**EXERCISE INPUTS**:
*-*-*

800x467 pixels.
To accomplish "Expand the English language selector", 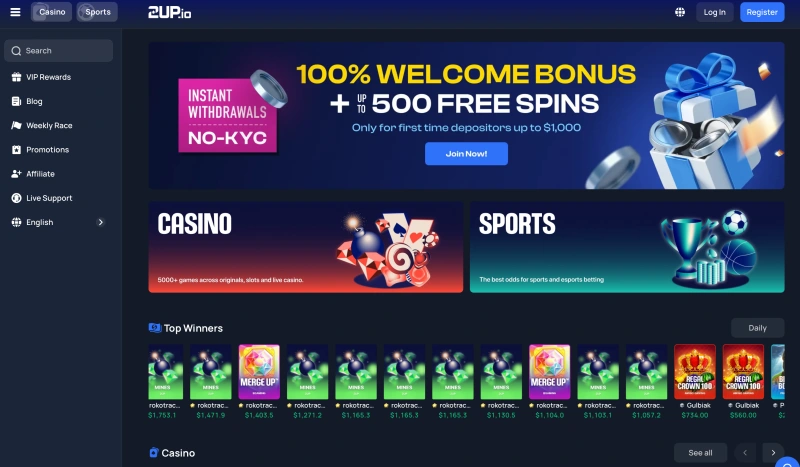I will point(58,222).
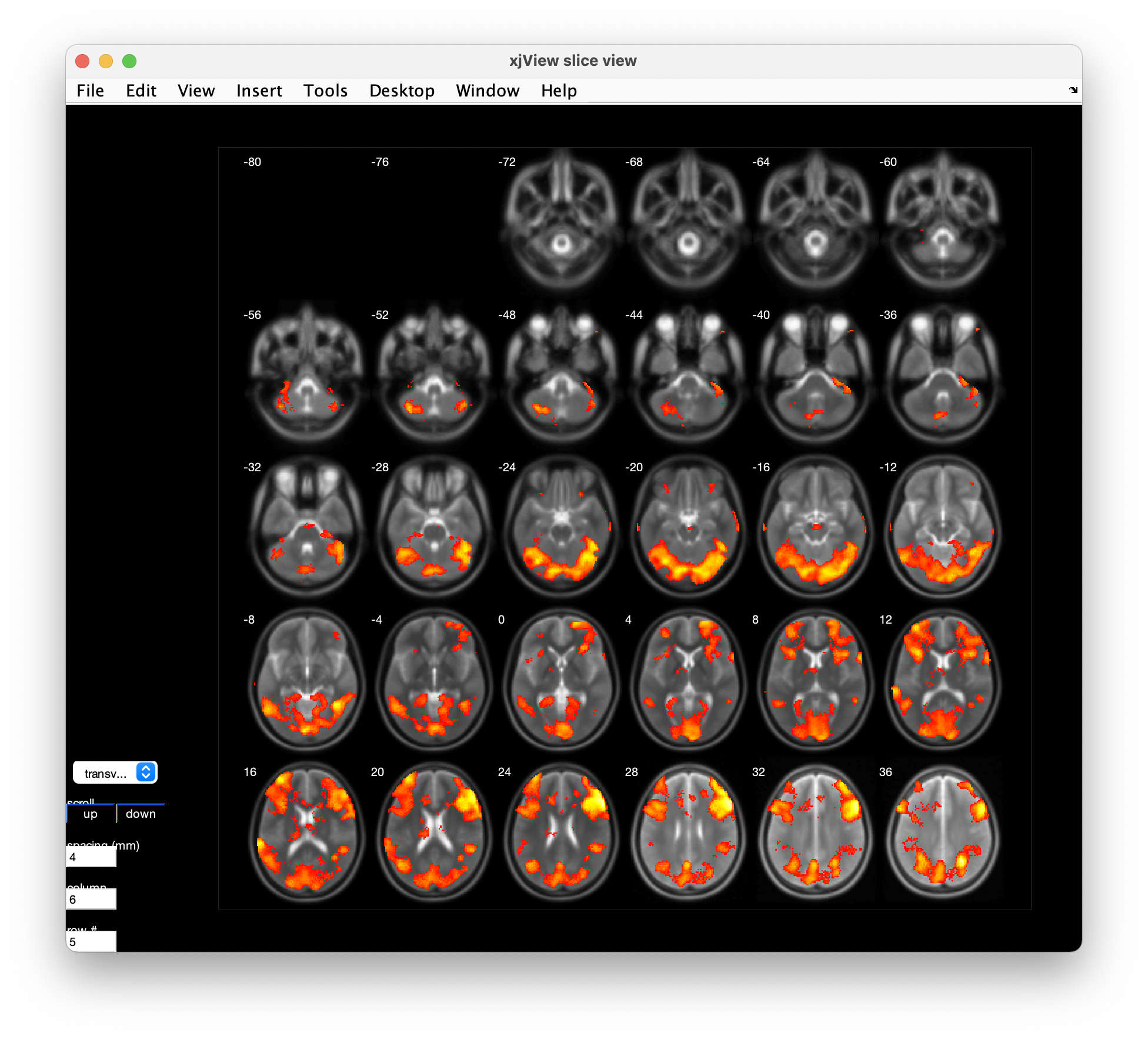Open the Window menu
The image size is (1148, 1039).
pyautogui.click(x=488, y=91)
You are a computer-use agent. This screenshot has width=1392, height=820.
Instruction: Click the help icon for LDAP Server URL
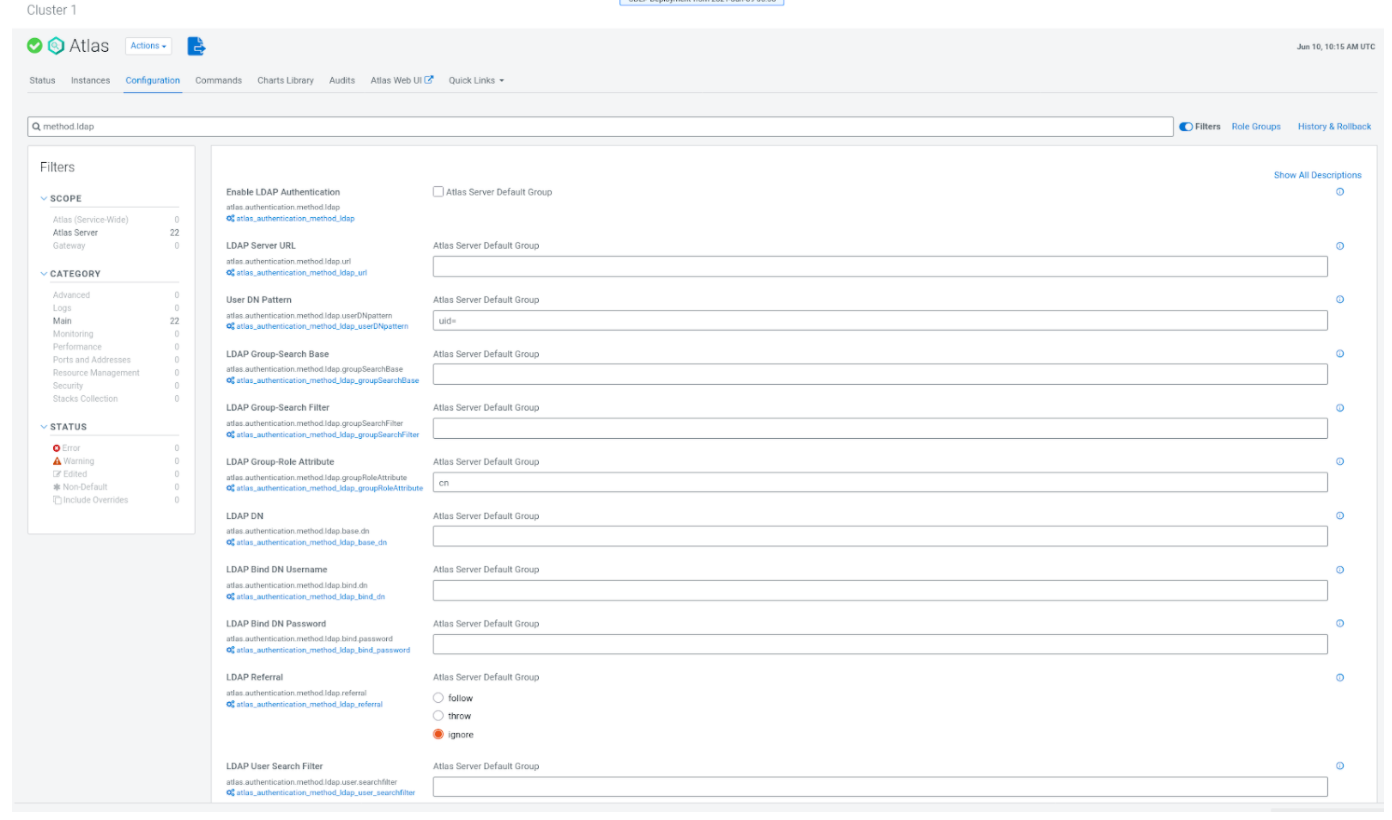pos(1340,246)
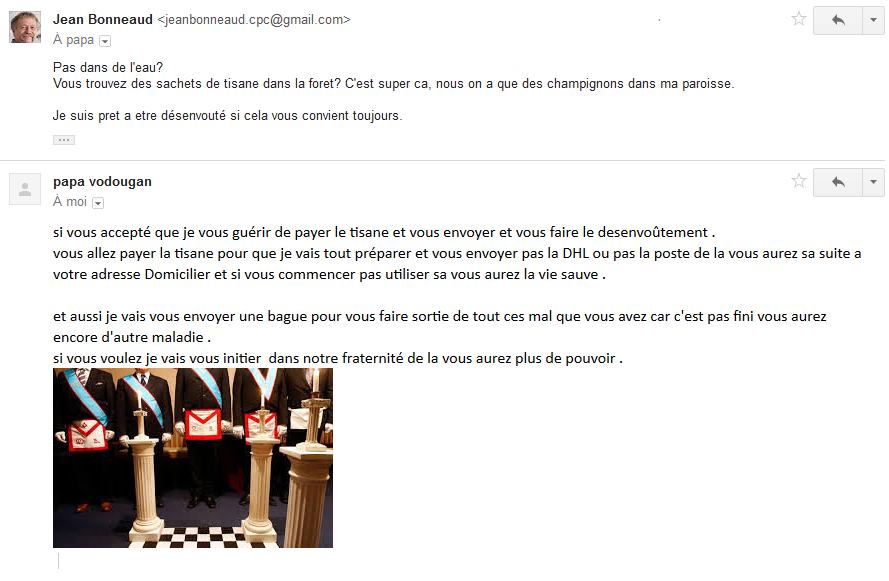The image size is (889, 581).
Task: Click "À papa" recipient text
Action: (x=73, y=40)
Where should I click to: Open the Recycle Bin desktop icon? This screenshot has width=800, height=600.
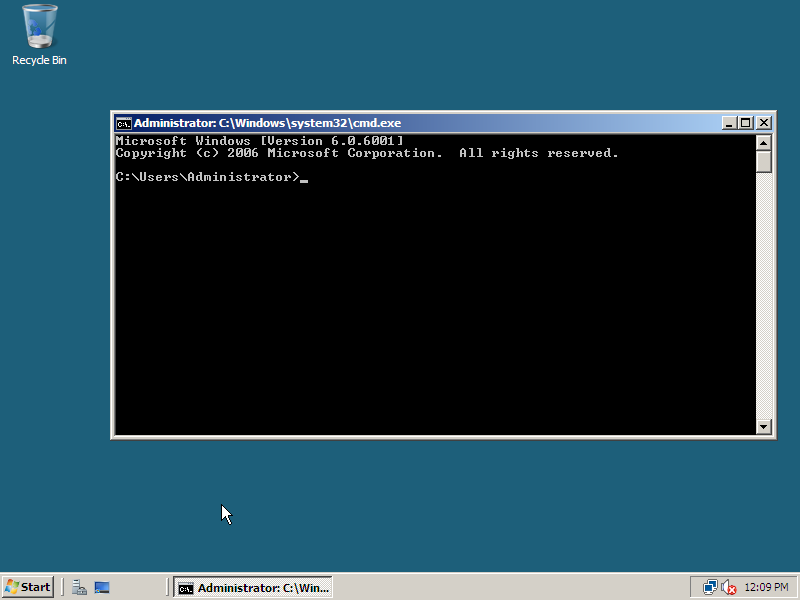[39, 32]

*-*-*

**PROBLEM TO WORK ON**: Reproduce the items from the line containing "You are a computer-use" through the final line of the items, both inclusive, omitting the pictures.

**IN RESPONSE**:
You are a computer-use agent. This screenshot has width=1392, height=820.
Instruction: Click the help icon for LDAP Server URL
pos(1340,246)
The image size is (889, 581).
Task: Click "À papa" recipient text
Action: (x=73, y=40)
Where should I click to: Open the Recycle Bin desktop icon? This screenshot has width=800, height=600.
[39, 32]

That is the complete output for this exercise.